* _Brief_
Repeat, word for word, every line from the line holding "Task: Go back with left arrow navigation" through the final line of the entries below. Skip all pictures.

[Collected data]
★ ★ ★ ★ ★

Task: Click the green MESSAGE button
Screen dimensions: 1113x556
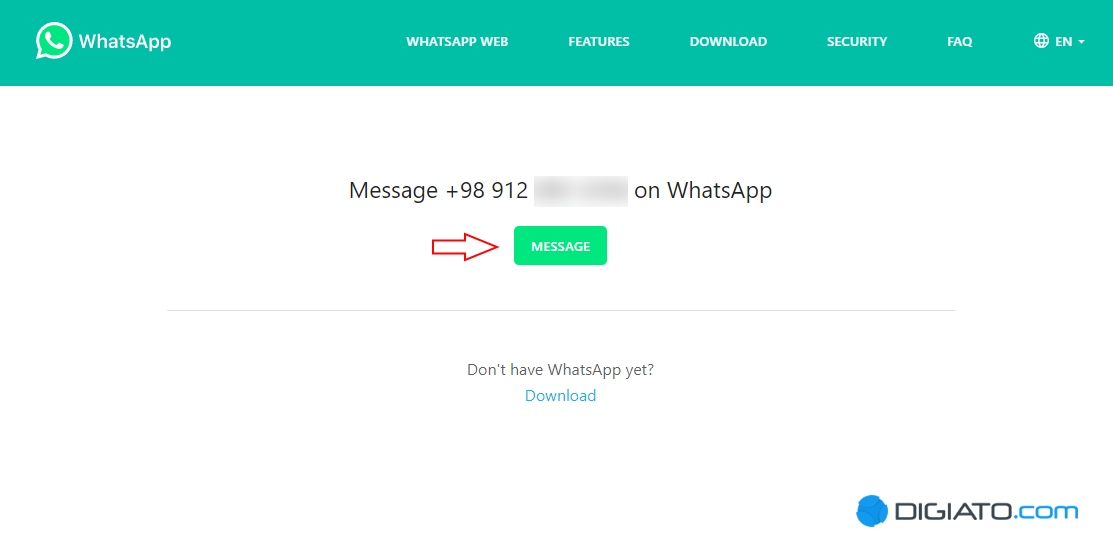Action: pos(560,246)
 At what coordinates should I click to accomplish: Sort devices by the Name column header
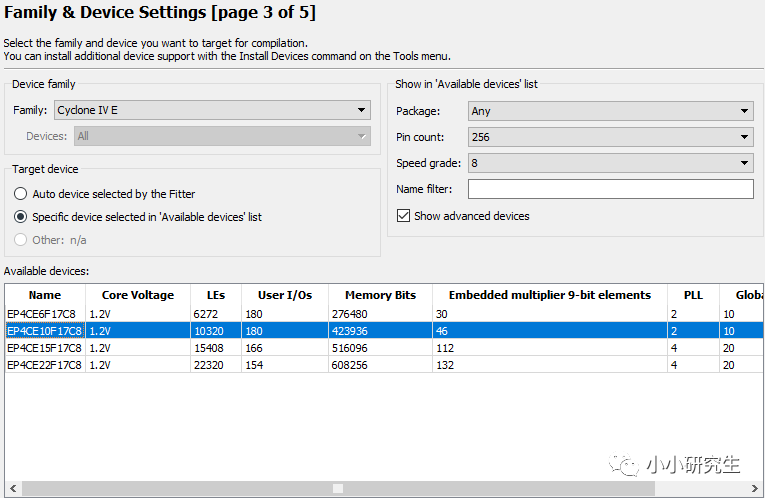pos(45,295)
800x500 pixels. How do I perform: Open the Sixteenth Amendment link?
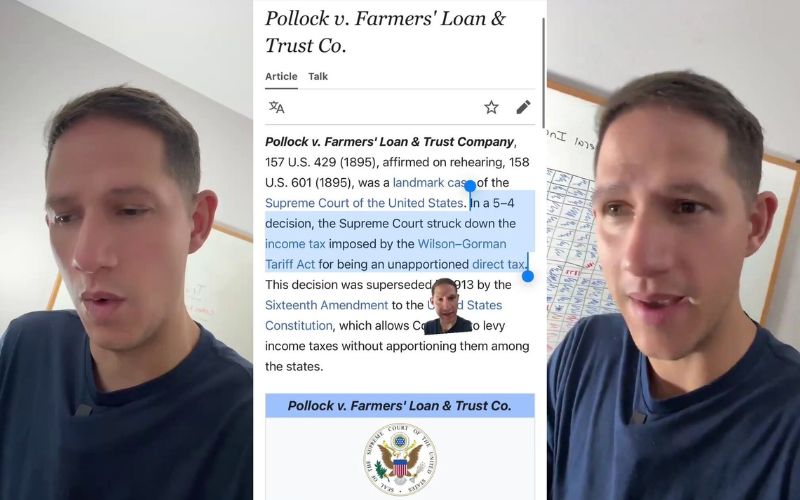click(327, 305)
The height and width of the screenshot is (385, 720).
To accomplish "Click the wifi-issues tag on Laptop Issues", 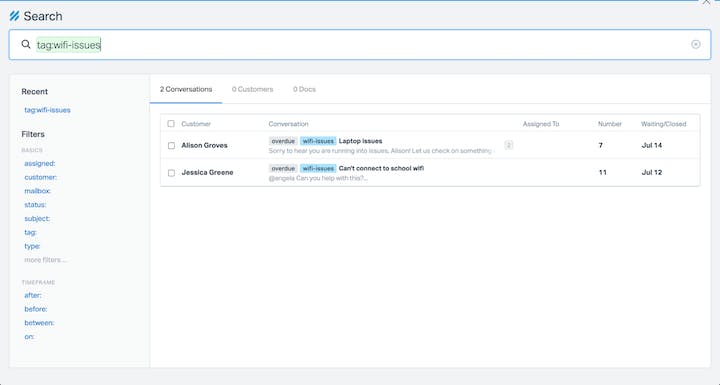I will coord(318,141).
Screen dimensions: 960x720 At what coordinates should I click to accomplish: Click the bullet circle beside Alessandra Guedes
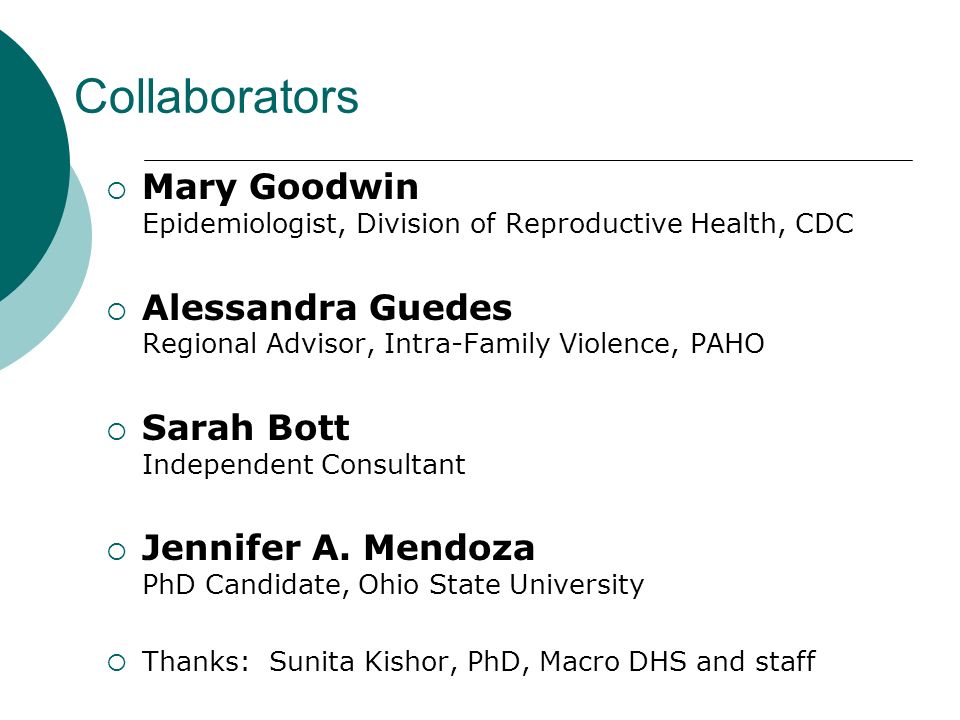(116, 312)
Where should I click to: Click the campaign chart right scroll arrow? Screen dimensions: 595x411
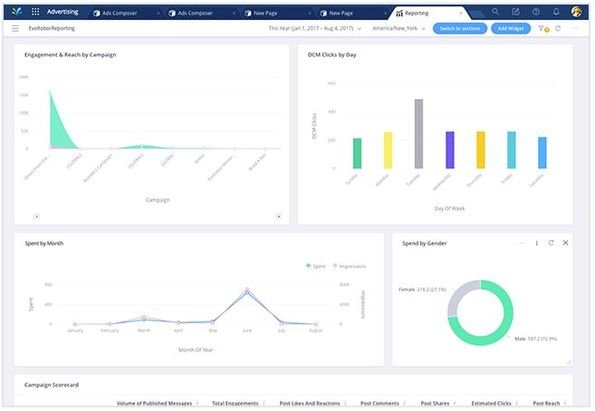279,216
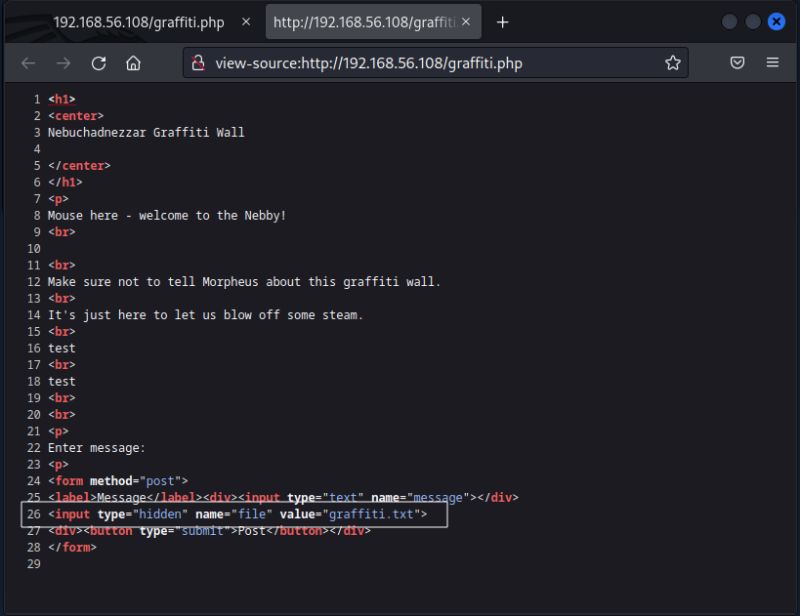Navigate forward in browser history

click(x=63, y=62)
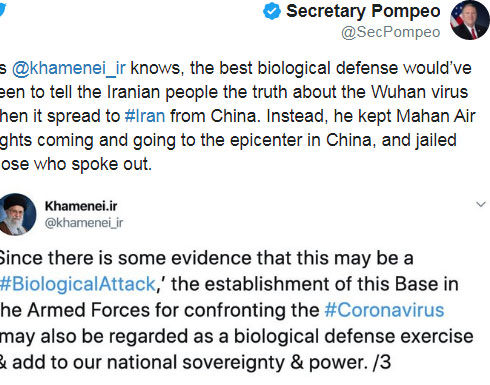This screenshot has height=385, width=490.
Task: Click the grey @khamenei_ir handle under the name
Action: [84, 223]
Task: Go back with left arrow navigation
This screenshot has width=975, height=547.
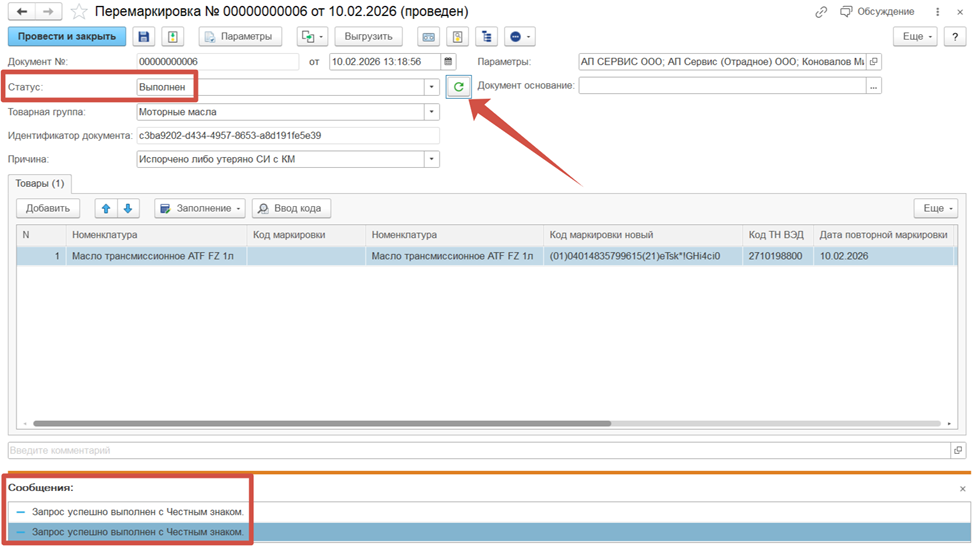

★ ★ ★ ★ ★

* _Solution to the exercise_
Task: Go back with left arrow navigation
This screenshot has width=975, height=547.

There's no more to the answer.